Credit: Melanie Connolly
Researchers at The University of Texas at Austin and Baylor College of Medicine have developed a new preoperative test for thyroid cancer that is faster and about two-thirds more accurate than the diagnostic tests doctors use today. Although more validation will be necessary before it can be used clinically, the new metabolic thyroid test shows promise for preventing thousands of unnecessary thyroid removals each year, such as the partial removal UT Austin grad student Amanda Helms had due to an inconclusive test.
“All the uncertainty was nerve wracking,” Helms said.
The results appear this week (starting Oct. 7) in the journal Proceedings of the National Academy of Sciences.
“If we could prevent people from having surgery they don’t need and enable them to have a more precise diagnosis, we can improve treatment for patients and lower costs for the health care system,” said Livia S. Eberlin, assistant professor of chemistry and diagnostic medicine at The University of Texas at Austin and co-principal investigator.
Rachel DeHoog, a graduate student who worked on the study, added, “Also very importantly, the ability to have certainty in your diagnosis is transformative for a patient presented with the grueling possibility of having cancer.”
Each year in the U.S., about 52,000 new cases of thyroid cancer are diagnosed. Unfortunately, the test used for diagnosis, called fine needle aspiration (FNA), is inconclusive about 1 out of every 5 times. When a pathologist is unable to confirm the presence of cancer, the patient may receive a follow-up genetic test that itself can produce false positive results.
Given the uncertainties, doctors often recommend removing part or all of the thyroid – the gland in the neck producing hormones that control the body’s metabolic rate, as well as heart and digestive function, muscle control, brain development, mood and bone maintenance. Thousands of patients each year have the surgery only to later learn it was unnecessary.
Using a technology called mass spectrometry imaging, the new metabolic thyroid test identifies metabolites produced by cancerous cells that act as a kind of diagnostic fingerprint. The researchers worked on identifying these diagnostic metabolic fingerprints for over two years using 178 patient tissues before starting a pilot clinical study. During the clinical study, 68 new patients were tested, nearly a third of whom had received inconclusive FNA results. The new metabolic thyroid test returned a false positive only about 1 time in 10 and could have prevented 17 patients in the study from undergoing unnecessary surgeries.
The improved accuracy would prevent unnecessary surgeries, many of which lead patients to need hormone replacement therapy for the rest of their lives or to have to cope with other consequences of having all or part of their thyroid removed. For example, Helms, a graduate student in chemistry at UT Austin, learned a few years ago as an undergraduate student at the age of 19 that lumps on her thyroid were indicative of possible cancer. When her FNA biopsy came back as inconclusive, a doctor recommended removing the right half of her thyroid. For Helms, a difficult surgery and recovery followed, though she soon received word that pathologists detected no cancer in the removed tissue. Helms says the new test could prevent others from going through what she did.

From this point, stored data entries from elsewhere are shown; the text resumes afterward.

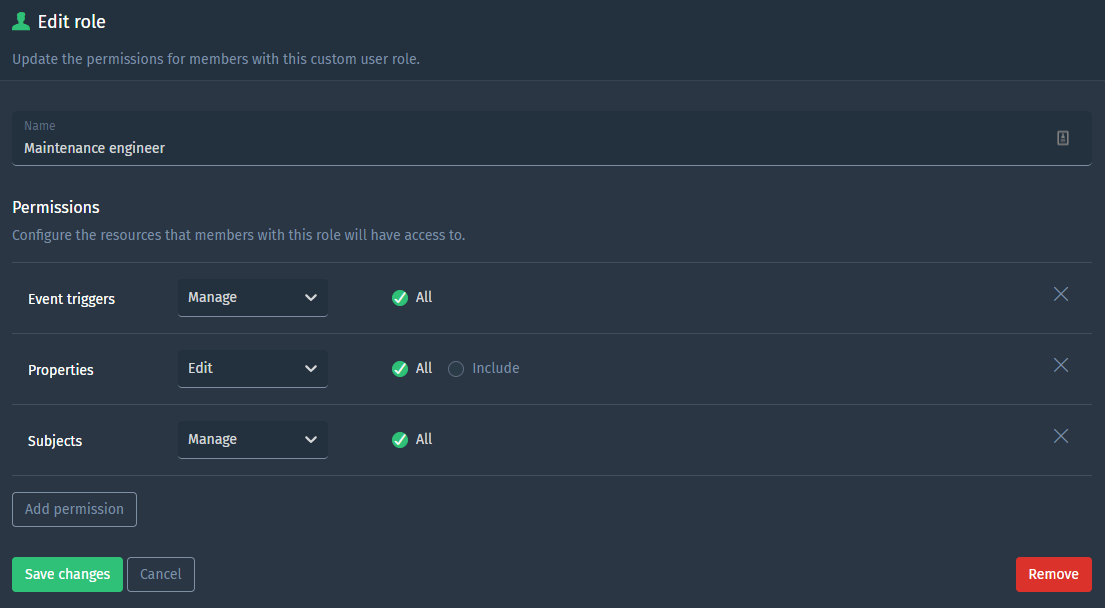This screenshot has width=1105, height=608.
Task: Click the Save changes button
Action: coord(67,574)
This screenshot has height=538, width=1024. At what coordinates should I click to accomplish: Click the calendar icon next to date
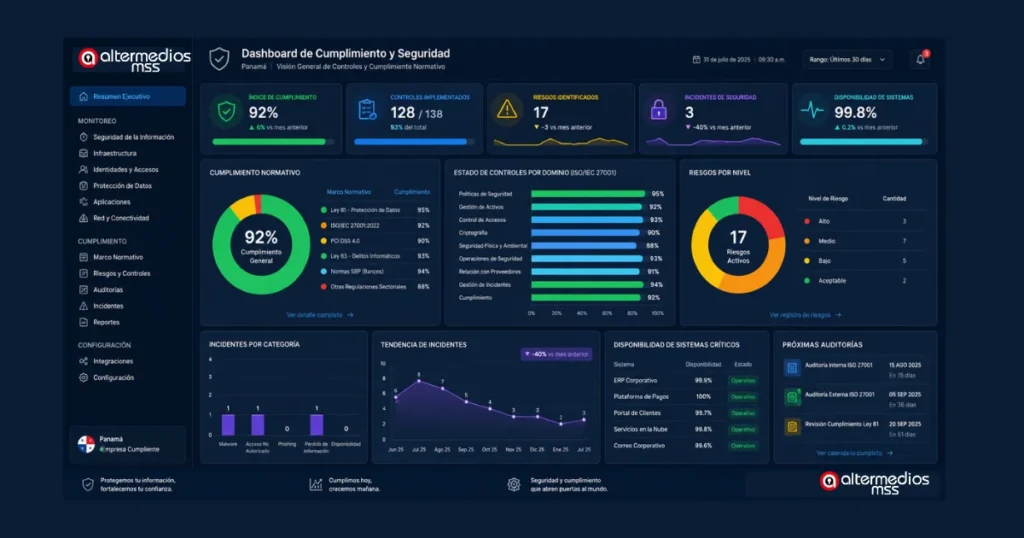click(696, 59)
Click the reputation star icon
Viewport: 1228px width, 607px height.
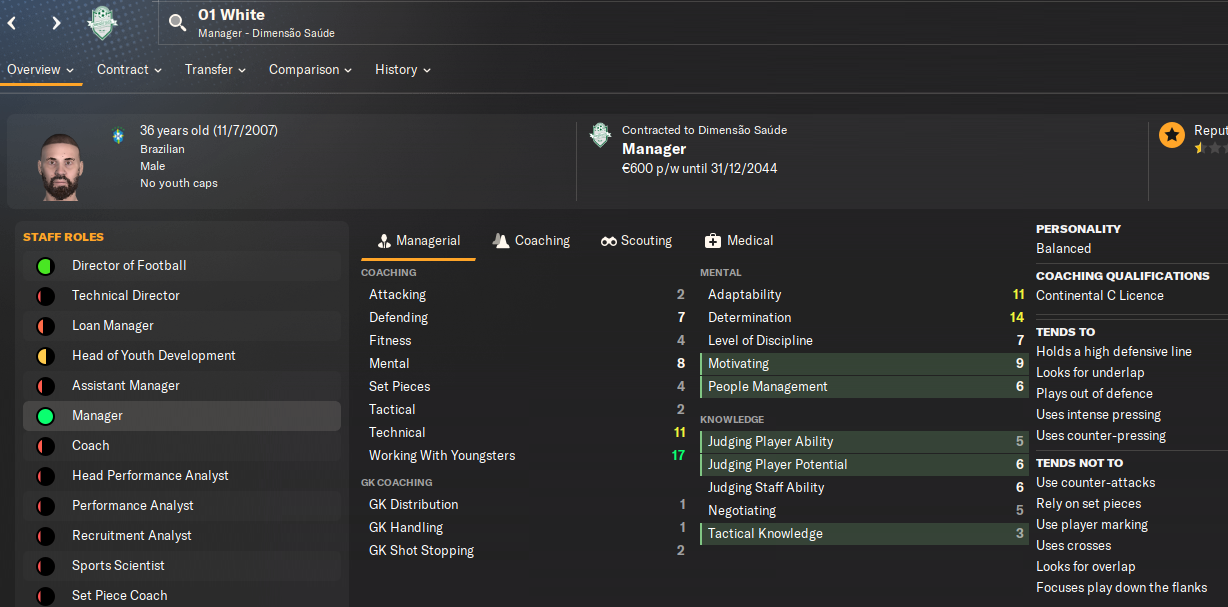pos(1172,134)
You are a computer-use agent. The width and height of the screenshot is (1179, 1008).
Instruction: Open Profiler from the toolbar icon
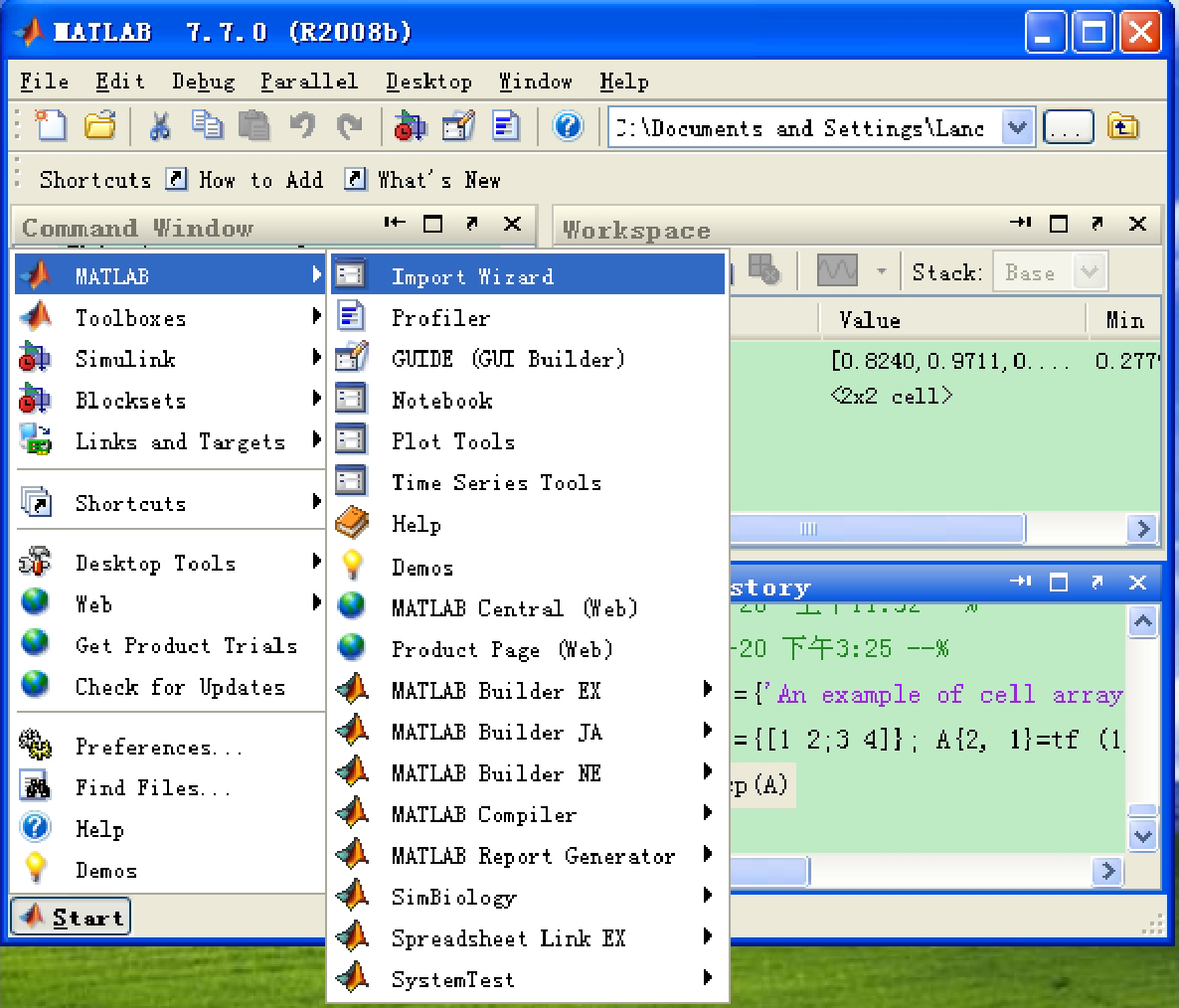(x=506, y=126)
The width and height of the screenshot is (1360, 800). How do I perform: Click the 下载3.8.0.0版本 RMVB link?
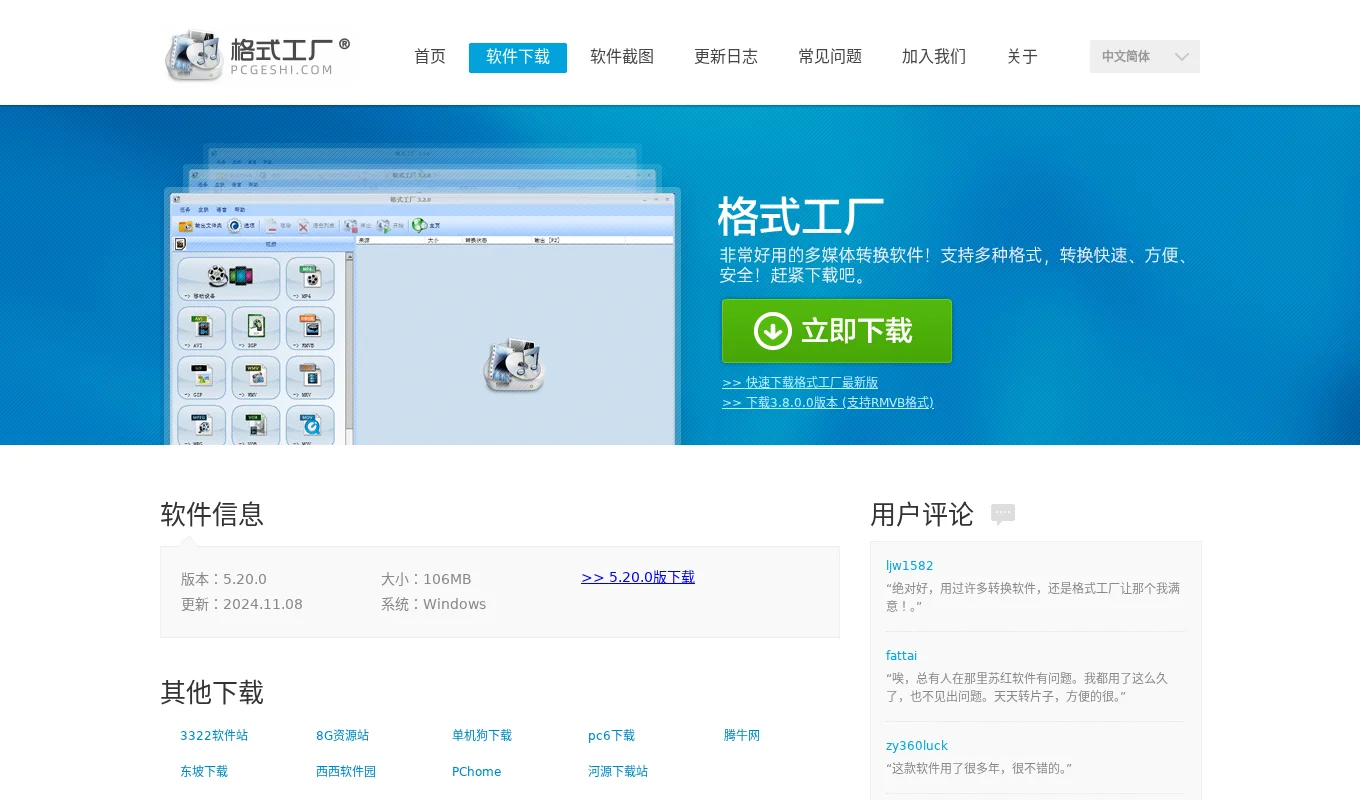(x=827, y=402)
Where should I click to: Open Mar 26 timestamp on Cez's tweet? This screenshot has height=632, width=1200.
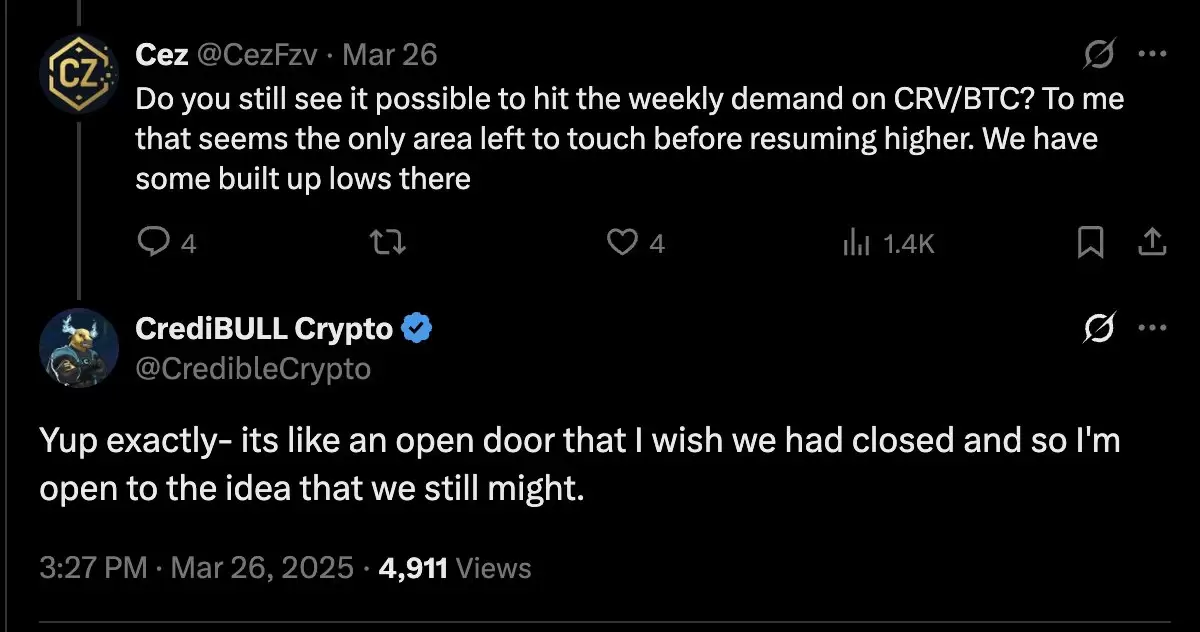pyautogui.click(x=390, y=54)
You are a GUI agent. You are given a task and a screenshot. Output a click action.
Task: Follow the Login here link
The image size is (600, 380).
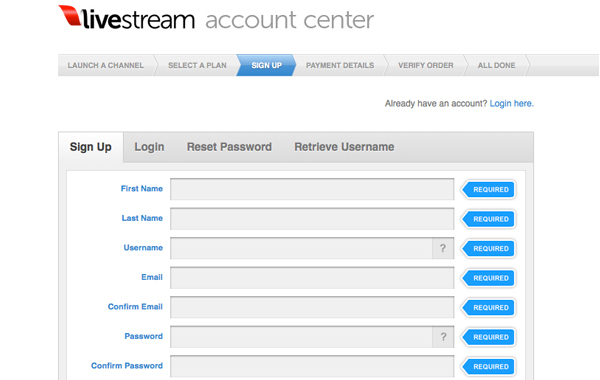pyautogui.click(x=512, y=103)
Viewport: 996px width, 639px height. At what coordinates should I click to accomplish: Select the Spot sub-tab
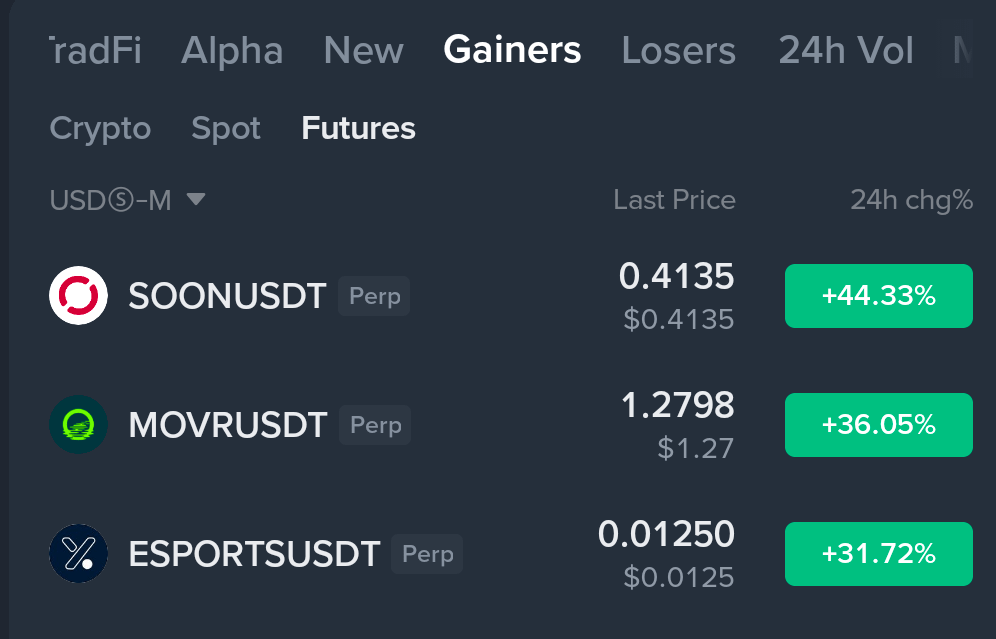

“A lot fewer people would have to get surgery unnecessarily, which saves them time, money and recovery,” Helms said. “It would also take away the uncertainty.”
James Suliburk, a co-principal investigator and head of endocrine surgery at Baylor College of Medicine in Houston, collected FNA biopsies from the patients involved in the study and implemented the technology in a pilot trial to demonstrate the accuracy of the new test.
“With this next generation test, we can provide thyroid cancer diagnoses faster and with more precision than current techniques – this will be the new state-of-the-art,” said Suliburk, who operates at Baylor St. Luke’s Medical Center and Harris Health System’s Ben Taub Hospital. “We are able to do this analysis directly on the FNA sample and much more rapidly than the current process, which could take between three and 30 days.”
The team is now preparing to start a two-year validation study on FNAs from about a thousand new patients collected in the U.S., Brazil and Australia. If the results hold up, they hope the technology will be translated to the clinic as a routine diagnostic tool.
The study’s other co-authors are Rachel DeHoog, Jialing Zhang, John Lin, Christopher Almendariz, Monica Lin and Spencer Woody at UT Austin; Elizabeth Alore and Wendong Yu at Baylor; Anton Engelsman and Stan Sidhu at the University of Sydney in Australia; and Robert Tibshirani at Stanford University, who is also a co-principal investigator.
Eberlin, Suliburk, Yu, Zhang, DeHoog and Alore are inventors on a provisional patent application owned by the Board of Regents of the University of Texas System and Baylor College of Medicine that relates to the use of mass spectrometry to diagnose thyroid cancer.
This study was funded by the Cancer Prevention & Research Institute of Texas (CPRIT) through an Early Translation Research Award to Eberlin and Suliburk.